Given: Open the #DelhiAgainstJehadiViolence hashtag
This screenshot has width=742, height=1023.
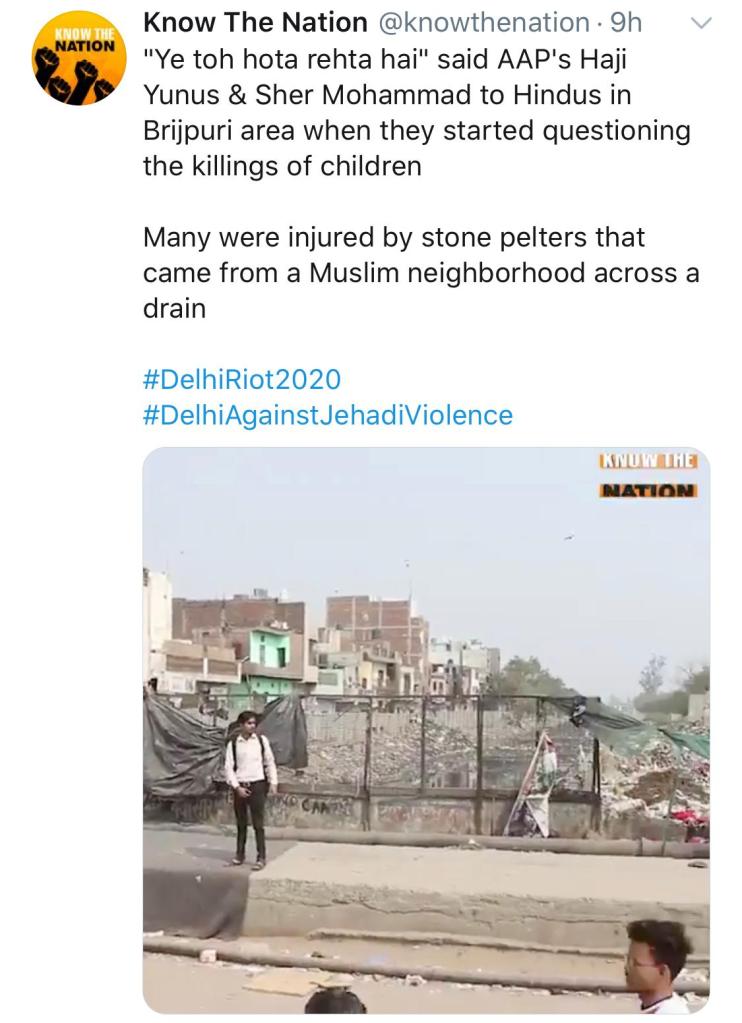Looking at the screenshot, I should [x=327, y=414].
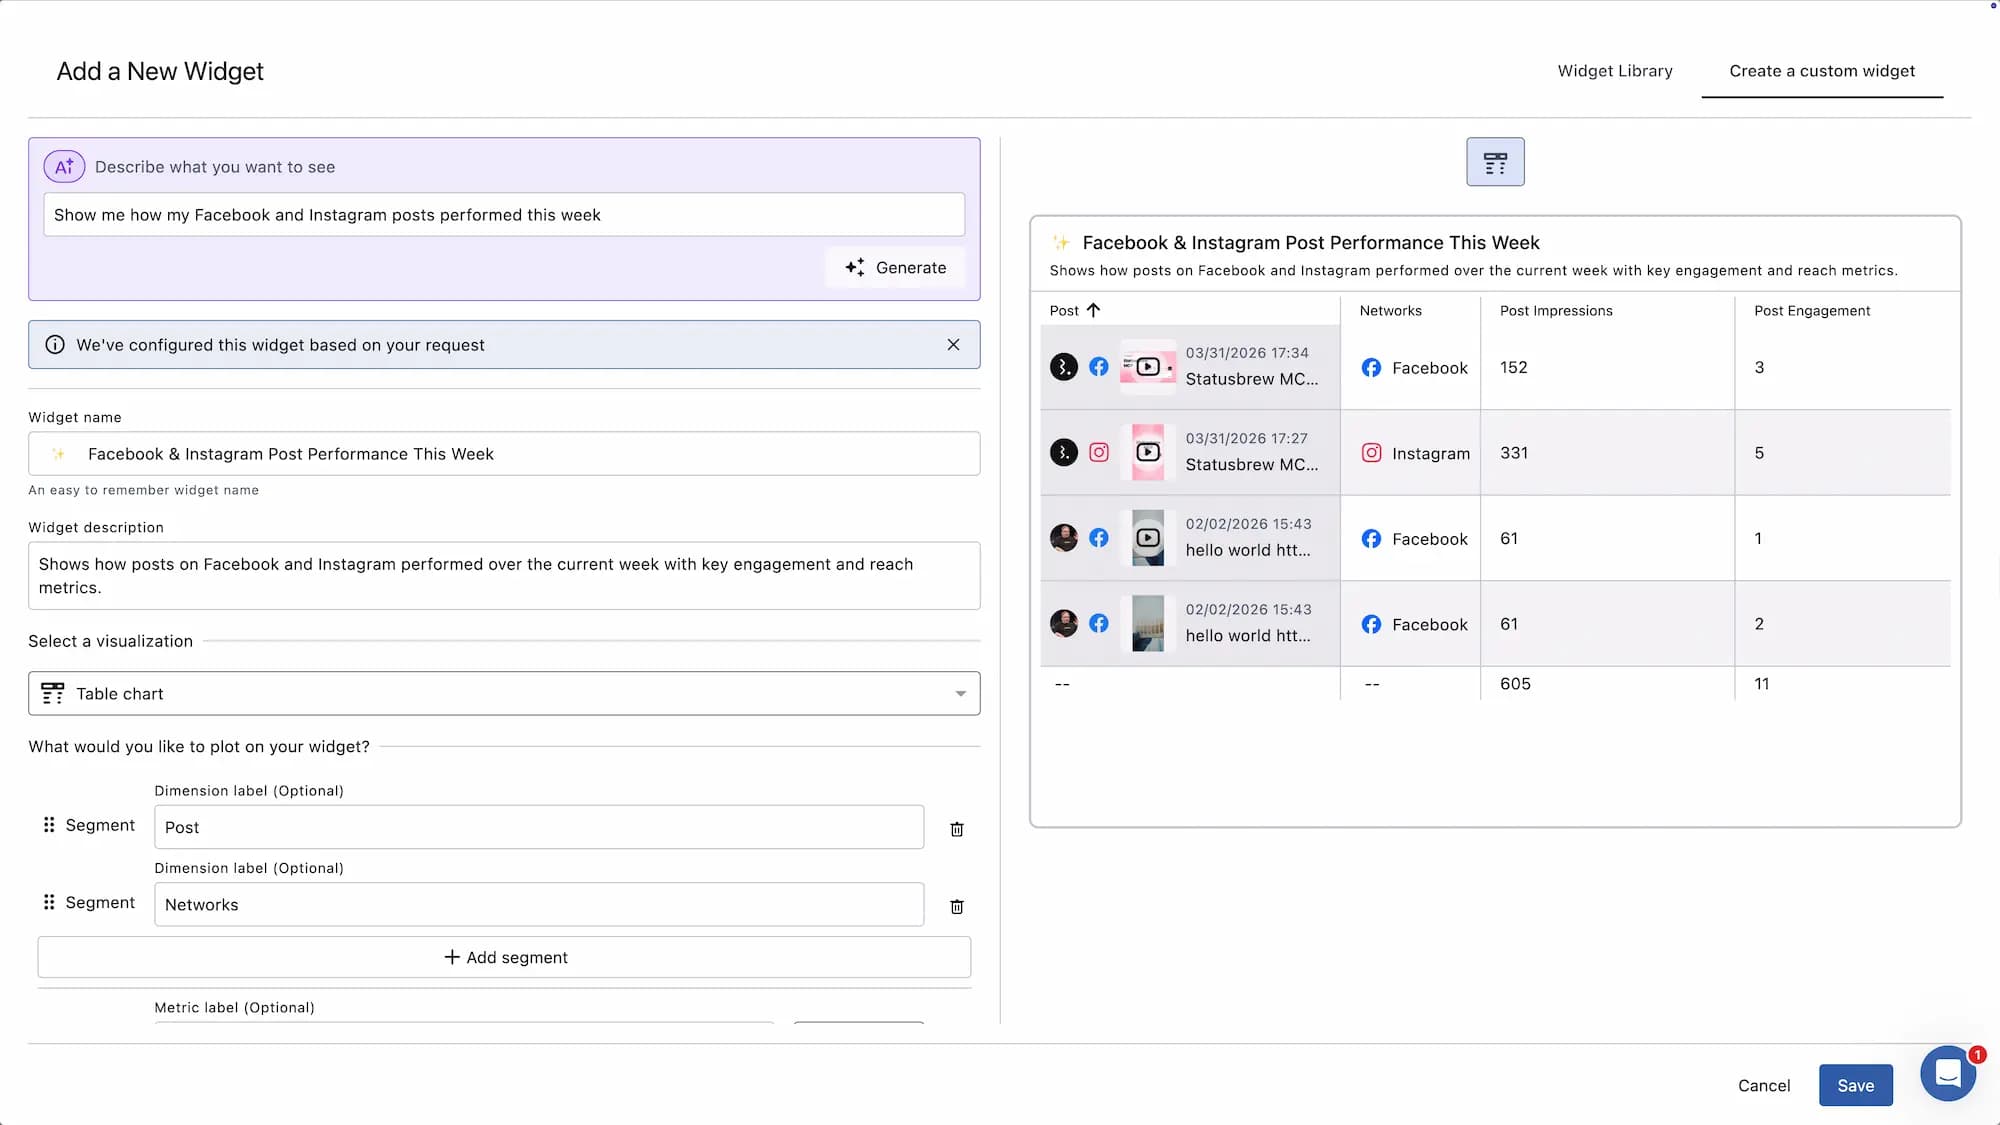Click the table chart icon above the widget preview

coord(1495,161)
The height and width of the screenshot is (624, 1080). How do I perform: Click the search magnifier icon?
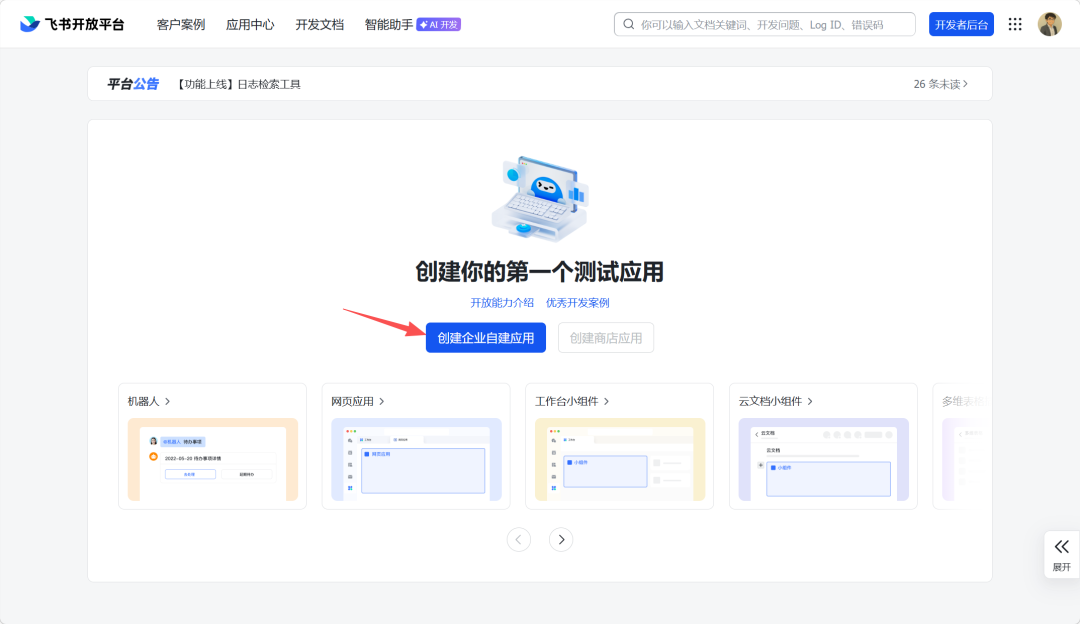(629, 24)
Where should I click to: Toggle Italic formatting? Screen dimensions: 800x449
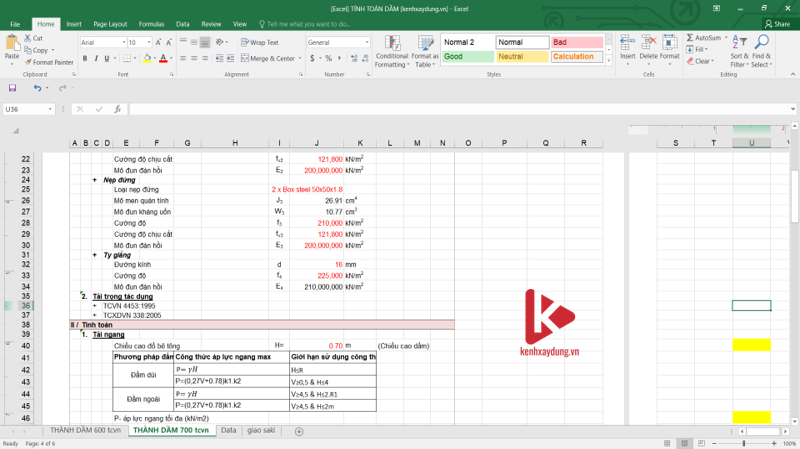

--------------------

Description of the task: Reproduce every one of the entries above word for word, leaving out the pictures.

Finished task:
Given: Open the #DelhiAgainstJehadiViolence hashtag
This screenshot has width=742, height=1023.
Looking at the screenshot, I should [x=327, y=414].
Click the table chart icon above the widget preview

coord(1495,161)
The height and width of the screenshot is (624, 1080). How do I perform: Click the search magnifier icon?
(629, 24)
Where should I click to: Toggle Italic formatting? Screen dimensions: 800x449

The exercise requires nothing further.